HCAU: What are some of your favorite memories of college?

FB: Anytime I’m out in the city just exploring, or if I get to see a really cool speaker on campus. I remember hearing the Indian ambassador speak, and it was really awesome to get to hear him. I also got to meet Madeline Albright. That was definitely top five.

HCAU: What’s one of your favorite classes that you’ve taken at AU?

FB: Probably analysis of U.S. Foreign Policy, because I took it with Professor Shelton-Colby. She was an ambassador for a long time and she knows a lot of really important people.

HCAU: What’s your favorite place that you’ve ever been?

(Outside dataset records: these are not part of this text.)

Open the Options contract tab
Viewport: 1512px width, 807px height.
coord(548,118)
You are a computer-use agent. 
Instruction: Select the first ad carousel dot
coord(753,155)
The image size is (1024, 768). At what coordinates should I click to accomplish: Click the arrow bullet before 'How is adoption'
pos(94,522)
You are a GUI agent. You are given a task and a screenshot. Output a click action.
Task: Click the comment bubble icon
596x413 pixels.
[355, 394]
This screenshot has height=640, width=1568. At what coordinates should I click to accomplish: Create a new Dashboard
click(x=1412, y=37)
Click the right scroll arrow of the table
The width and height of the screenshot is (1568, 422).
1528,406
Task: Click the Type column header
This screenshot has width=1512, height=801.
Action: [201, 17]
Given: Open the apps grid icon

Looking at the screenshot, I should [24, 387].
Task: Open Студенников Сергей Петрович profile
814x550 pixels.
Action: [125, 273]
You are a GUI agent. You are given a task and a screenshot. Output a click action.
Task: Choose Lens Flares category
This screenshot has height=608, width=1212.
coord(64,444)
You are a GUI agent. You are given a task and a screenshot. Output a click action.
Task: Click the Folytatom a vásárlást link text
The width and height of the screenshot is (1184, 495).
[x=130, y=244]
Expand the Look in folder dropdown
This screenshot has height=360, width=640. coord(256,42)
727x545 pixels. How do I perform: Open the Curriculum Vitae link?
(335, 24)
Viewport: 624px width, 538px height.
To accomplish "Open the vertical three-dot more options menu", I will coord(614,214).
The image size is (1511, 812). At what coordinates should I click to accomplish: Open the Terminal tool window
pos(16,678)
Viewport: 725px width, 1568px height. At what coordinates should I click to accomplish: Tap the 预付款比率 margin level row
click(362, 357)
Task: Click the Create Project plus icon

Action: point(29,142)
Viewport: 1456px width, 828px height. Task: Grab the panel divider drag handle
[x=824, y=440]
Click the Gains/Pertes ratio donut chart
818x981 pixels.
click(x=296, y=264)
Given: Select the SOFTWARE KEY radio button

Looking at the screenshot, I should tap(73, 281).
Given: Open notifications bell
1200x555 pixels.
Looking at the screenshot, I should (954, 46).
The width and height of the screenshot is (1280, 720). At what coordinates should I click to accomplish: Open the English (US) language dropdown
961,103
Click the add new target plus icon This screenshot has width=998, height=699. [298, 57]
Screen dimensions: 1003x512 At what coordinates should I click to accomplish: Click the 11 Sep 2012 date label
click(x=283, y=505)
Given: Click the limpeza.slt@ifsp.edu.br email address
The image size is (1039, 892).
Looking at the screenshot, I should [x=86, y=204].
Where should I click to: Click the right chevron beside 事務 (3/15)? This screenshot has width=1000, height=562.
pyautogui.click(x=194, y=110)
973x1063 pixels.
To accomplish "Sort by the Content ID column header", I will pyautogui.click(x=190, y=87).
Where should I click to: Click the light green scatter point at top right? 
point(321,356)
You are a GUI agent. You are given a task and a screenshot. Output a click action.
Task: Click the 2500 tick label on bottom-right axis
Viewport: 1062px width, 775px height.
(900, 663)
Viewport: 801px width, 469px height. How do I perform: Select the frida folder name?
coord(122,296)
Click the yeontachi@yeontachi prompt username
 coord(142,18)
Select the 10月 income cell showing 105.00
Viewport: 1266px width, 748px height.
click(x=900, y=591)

FB: Istanbul in Turkey. I went a few years ago, and it’s probably the most beautiful place I’ve ever been to.

HCAU: What are your plans for the summer?

FB: I was born in Bulgaria, so I’m probably traveling there. I’m from the southern part, so I really want to visit the northern part. Except for my parents and my younger sister, all of my family lives over there.

HCAU: What’s one of the biggest lessons you’ve learned in college?

FB: To not be afraid to ask questions. Before I got to AU, I was really apprehensive about sounding dumb. Being in SIS has been so hopeful, because students are always encouraged to ask questions or share their opinions.